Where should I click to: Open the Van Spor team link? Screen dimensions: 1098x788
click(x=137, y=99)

---

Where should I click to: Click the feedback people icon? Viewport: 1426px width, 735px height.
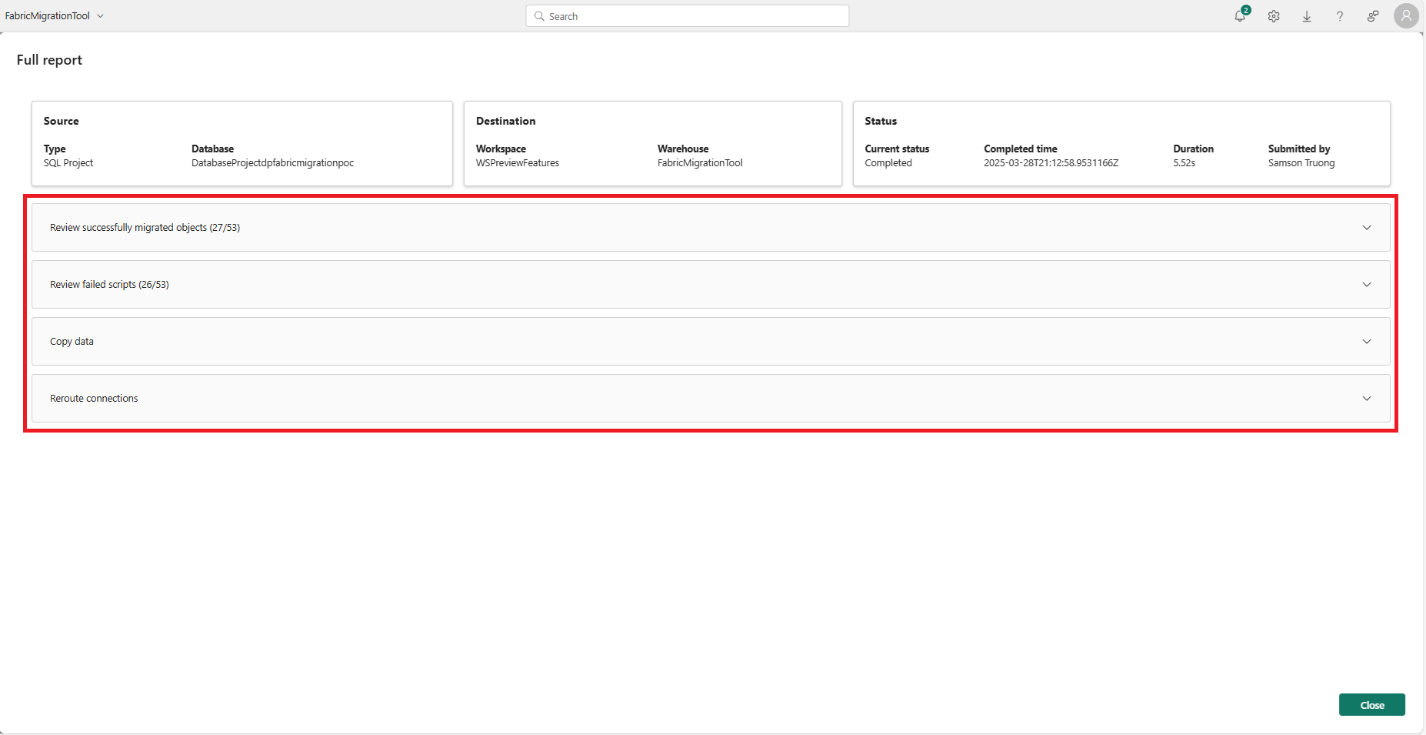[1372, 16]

==

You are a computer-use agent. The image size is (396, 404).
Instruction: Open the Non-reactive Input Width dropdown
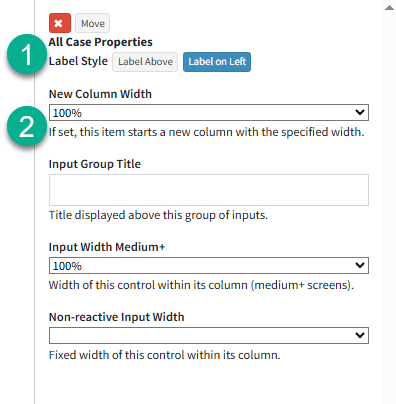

TASK ITEM = Since only part of the listing is wanted, copy exactly the lines from the one holding "You are a computer-use" to the one holding "Instruction: Open the", both included.

EXERCISE RESULT =
You are a computer-use agent. The image size is (396, 404).
Instruction: Open the Non-reactive Input Width dropdown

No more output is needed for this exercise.